Phase-coherent LiDAR is the velocity-sensing camp's signature hardware, and this claim builds the perception stack on top of it. Aurora Operations' grant US11933902B2 ("Control of autonomous vehicle based on environmental object classification determined using phase coherent LIDAR data," issued March 19, 2024; inventors include Sterling J. Anderson, James Andrew Bagnell, Christopher Paul Urmson) classifies objects using the per-point velocity that coherent LiDAR provides, then controls the vehicle on that basis.
The mechanism exploits what FMCW LiDAR uniquely gives you: instantaneous radial velocity at every return. That lets the classifier distinguish a moving pedestrian from a static post not just by shape but by motion, in a single frame — G06V 20/58 (object recognition for driving) and G06T 7/70 (pose) over a velocity-rich point cloud. The classification then feeds control (G05D 1/0088, 1/024). Motion becomes a first-class classification feature.
For the control-and-perception beat, this is the natural sequel to Aurora's Blackmore FMCW hardware patents: having fenced the velocity-sensing LiDAR (US11500106B2), Aurora here fences the perception that consumes its distinctive signal. That's a vertically integrated camp commitment — own the sensor and the perception that only that sensor enables. It's a deliberate bet that velocity-native sensing is the durable advantage.

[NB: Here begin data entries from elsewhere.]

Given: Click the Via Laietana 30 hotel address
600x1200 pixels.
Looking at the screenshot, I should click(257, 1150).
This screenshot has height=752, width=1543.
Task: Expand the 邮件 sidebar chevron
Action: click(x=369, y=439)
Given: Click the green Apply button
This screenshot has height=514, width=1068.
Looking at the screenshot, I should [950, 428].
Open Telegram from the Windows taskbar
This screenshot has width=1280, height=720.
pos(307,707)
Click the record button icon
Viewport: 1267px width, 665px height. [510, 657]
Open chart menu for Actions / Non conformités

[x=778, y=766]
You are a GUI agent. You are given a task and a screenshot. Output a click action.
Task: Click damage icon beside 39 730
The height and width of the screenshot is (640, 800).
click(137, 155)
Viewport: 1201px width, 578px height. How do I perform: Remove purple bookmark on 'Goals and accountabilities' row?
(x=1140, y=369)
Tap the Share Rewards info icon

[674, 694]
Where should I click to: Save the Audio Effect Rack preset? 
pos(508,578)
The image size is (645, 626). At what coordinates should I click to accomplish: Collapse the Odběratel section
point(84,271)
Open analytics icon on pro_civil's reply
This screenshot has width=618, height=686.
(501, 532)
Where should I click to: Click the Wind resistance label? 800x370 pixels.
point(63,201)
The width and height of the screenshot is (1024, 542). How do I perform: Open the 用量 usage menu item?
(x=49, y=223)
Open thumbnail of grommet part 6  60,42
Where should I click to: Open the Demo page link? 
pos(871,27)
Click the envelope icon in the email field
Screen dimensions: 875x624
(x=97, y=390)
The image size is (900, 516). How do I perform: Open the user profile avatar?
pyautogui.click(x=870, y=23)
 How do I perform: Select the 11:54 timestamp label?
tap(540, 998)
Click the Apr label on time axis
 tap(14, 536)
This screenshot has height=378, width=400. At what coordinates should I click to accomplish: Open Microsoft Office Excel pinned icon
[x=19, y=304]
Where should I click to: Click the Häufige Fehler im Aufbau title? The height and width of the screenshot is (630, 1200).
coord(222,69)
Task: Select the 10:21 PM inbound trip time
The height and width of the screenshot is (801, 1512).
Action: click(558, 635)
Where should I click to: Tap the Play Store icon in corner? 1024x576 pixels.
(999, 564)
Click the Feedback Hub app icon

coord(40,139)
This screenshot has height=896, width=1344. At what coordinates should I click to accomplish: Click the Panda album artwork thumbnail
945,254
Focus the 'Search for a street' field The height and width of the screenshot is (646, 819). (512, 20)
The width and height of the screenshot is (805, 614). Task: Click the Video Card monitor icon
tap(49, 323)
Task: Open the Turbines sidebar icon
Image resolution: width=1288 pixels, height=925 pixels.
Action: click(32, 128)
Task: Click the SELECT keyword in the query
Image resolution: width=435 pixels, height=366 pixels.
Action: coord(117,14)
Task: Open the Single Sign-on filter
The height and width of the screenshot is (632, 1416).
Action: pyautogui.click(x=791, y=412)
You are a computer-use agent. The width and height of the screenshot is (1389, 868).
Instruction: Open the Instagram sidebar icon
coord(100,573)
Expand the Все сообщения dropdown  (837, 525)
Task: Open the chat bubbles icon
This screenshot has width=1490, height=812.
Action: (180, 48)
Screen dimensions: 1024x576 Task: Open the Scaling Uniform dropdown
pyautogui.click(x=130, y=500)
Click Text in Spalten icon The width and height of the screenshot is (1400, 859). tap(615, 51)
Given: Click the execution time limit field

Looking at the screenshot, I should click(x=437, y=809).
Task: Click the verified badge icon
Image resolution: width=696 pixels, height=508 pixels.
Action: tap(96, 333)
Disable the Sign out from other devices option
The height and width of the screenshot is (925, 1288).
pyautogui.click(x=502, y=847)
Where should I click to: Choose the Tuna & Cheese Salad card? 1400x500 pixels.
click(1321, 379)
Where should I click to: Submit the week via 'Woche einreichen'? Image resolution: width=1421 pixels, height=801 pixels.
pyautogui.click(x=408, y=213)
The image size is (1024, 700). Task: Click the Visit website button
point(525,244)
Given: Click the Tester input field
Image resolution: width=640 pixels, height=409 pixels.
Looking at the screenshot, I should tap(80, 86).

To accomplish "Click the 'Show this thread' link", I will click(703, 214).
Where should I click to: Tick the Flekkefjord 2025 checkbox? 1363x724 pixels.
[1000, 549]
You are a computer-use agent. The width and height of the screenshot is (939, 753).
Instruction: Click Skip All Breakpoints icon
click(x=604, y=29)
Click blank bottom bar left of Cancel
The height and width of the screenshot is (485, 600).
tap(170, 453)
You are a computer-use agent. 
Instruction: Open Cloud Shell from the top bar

From a portfolio angle, the inventor overlap with Aurora's other autonomy grants (the ex-Waymo/CMU founder cluster) marks this as core-thesis IP, not peripheral. A perception-to-control claim grounded specifically in phase-coherent data is hard for vision-only or conventional-ToF-LiDAR competitors to read on — which is exactly why it's strategically clean: the moat is the sensor modality itself.
Caveats. Velocity-aided classification has prior art in radar-based perception; the grant turns on the specific phase-coherent-LiDAR classification method in claim 1, not on velocity classification generally. The 'phase coherent' limitation narrows the claim to FMCW systems. Read the independent claim for how velocity enters the classifier.
For the file: a coherent-LiDAR perception-to-control grant completing Aurora's velocity-sensing vertical. Pull US11933902B2 alongside the Blackmore hardware family on PatentBear, read claim 1 for the velocity-classification step, and file it firmly in the velocity-LiDAR camp.